◆ EXTRAIT DU DOCUMENT ◆
= = =
La capitale haitienne Port-au-Prince est à 80% aux mains des bandes criminelles /AFP / Photo: Reuters

Approuvée en octobre par le Conseil de sécurité de l'ONU, la mission a pris du retard en raison de l'instabilité qui règne sur l'île des Caraïbes mais aussi de recours en justice au Kenya, où le choix du gouvernement suscite critiques et inquiétudes.

L'annonce du gouvernement kényan intervient juste avant la visite du président William Ruto à Washington pour rencontrer le président américain Joe Biden le 23 mai. Washington est un soutien financier et logistique majeur de cette mission.

"Ce déploiement aura lieu dans les prochains jours, les prochaines semaines", a déclaré à la presse Korir Sing'oei, secrétaire principal au ministère des Affaires étrangères du Kenya.

Le Kenya a accepté de prendre la tête de cette mission multinationale réclamée par les autorités haïtiennes, l'ONU et la communauté internationale mais à laquelle de nombreux pays n'ont pas souhaité participer. Nairobi s'est dit prêt à envoyer jusqu'à un millier de policiers. D'autres pays doivent également contribuer à cette force (Bénin, Bahamas, Bangladesh, Barbade, Tchad...).

"Mission suicide"

Cette décision a suscité de vives critiques dans ce pays d'Afrique de l'Est, où ses détracteurs la jugent dangereuse et inconstitutionnelle. Un opposant a même qualifié l'opération de "mission suicide".

Les dirigeants du parti d'opposition "Alliance troisième voie" ("Thirdway alliance"), Ekuru Aukot et Miruru Waweru, ont déposé jeudi une nouvelle requête devant la Haute Cour de Nairobi.

Ils invoquent un "outrage au tribunal", affirmant que le gouvernement s'apprête à concrétiser l'opération, que ce même tribunal avait jugée "inconstitutionnelle, illégale et invalide" le 26 janvier.

"Les requérants sont informés de manière fiable que le déploiement peut être effectué à tout moment à partir de maintenant, mais au plus tard le 23 mai 2024, d'où l'urgence de cette requête", soulignent-ils dans leur recours.

Une source gouvernementale haïtienne avait indiqué début mai à l'AFP qu'un premier contingent de 200 policiers kényans devait arriver le 23 mai.

Selon une source au ministère kényan de l'Intérieur, les policiers pourraient arriver d'ici mardi.

Le président William Ruto et le Premier ministre haïtien Ariel Henry avaient signé un accord sur ce déploiement le 1er mars à Nairobi.

Mais quelques jours plus tard, ce dernier, empêché de regagner Haïti où les gangs avaient mené des attaques coordonnées contre des sites stratégiques, a annoncé qu'il allait quitter le pouvoir.
= = =
◆ CONSIGNE DE TRAVAIL A ◆
D'après l'article sur la mission de police kényane en Haïti, à quelle date la Haute Cour de Nairobi avait-elle jugé l'opération « inconstitutionnelle, illégale et invalide » ?
◆ CONSIGNE DE TRAVAIL B ◆
Donnez la suite de l'article sur la mission de police kényane en Haïti, en reprenant après sa dernière phrase.

◆ DONNÉES EXTRAITES ◆
= = =
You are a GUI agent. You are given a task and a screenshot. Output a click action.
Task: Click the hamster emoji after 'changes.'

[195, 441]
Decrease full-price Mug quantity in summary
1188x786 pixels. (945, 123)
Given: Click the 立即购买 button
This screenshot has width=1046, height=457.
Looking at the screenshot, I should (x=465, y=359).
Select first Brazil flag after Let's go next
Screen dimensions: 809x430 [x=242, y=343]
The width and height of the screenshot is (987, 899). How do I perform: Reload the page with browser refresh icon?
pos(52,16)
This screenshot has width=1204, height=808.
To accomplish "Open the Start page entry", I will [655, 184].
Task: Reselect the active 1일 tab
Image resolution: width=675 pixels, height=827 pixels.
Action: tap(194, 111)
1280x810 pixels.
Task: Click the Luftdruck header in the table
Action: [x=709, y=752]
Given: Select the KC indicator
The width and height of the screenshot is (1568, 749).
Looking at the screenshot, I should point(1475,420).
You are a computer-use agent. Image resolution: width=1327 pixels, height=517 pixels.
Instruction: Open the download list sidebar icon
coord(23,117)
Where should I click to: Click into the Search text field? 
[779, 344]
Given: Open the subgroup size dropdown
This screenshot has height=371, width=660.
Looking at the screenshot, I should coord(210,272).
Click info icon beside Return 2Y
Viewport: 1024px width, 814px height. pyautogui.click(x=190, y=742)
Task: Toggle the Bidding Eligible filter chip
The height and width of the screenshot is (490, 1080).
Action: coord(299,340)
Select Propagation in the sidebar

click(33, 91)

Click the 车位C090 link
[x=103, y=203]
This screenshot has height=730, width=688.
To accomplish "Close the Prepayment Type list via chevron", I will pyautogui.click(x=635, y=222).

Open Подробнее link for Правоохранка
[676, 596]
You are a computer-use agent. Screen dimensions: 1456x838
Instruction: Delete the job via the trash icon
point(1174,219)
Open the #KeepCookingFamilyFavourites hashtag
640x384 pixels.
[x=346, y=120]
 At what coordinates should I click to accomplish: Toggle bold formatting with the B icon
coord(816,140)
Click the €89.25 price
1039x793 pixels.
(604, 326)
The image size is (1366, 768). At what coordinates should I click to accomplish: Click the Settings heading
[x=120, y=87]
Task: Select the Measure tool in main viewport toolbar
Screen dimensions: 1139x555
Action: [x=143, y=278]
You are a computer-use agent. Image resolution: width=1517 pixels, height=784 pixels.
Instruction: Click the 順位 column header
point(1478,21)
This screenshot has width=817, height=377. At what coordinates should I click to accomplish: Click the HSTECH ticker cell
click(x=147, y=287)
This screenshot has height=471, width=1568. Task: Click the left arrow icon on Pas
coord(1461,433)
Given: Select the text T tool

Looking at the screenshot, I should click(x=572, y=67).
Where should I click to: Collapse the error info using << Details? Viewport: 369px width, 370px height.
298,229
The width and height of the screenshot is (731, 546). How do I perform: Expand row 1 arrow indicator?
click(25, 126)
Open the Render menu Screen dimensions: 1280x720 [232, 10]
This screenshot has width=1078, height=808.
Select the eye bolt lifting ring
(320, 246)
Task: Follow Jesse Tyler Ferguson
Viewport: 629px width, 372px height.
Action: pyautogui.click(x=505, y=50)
= = =
◆ RÉPONSE ATTENDUE A ◆
Le 26 janvier.

◆ RÉPONSE ATTENDUE B ◆
Le pays est désormais dirigé par un conseil de transition, qui doit former un gouvernement et nommer un Premier ministre.

"Aucune demande formelle de déploiement n'a été faite par le gouvernement d'Haïti pour le déploiement de policiers en Haïti ; il n'y a pas de gouvernement en place en Haïti capable de faire une telle demande ou signer un accord bilatéral avec le Kenya pour le déploiement de policiers en Haïti; et il n'y a pas de Parlement en place en Haïti pour ratifier un tel accord", ont fait valoir les opposants Aukot et Waweru dans leur recours.

Préparatifs américains

Début mai, l'armée américaine avait indiqué avoir commencé à déployer en Haïti des éléments précurseurs à l'envoi de la force multinationale.

"L'US Southern Command (le Commandement sud de l'armée américaine) a coordonné plusieurs vols d'avions militaires américains transportant du personnel civil sous contrat, du matériel et des fournitures à l'aéroport international Toussaint Louverture" de Port-au-Prince, selon un communiqué.

Les Etats-Unis entendent contribuer financièrement et en équipements à cette force mais sans y participer avec des troupes ou policiers.

Pays des Caraïbes, Haïti souffre depuis des dizaines d'années d'une instabilité politique chronique.

La capitale Port-au-Prince est à 80% aux mains des bandes criminelles, accusées de nombreuses exactions, en particulier meurtres, viols, pillages et enlèvements contre rançon.

La population est confrontée à une grave crise humanitaire, avec des pénuries de nourriture, de médicaments et d'autres produits de base.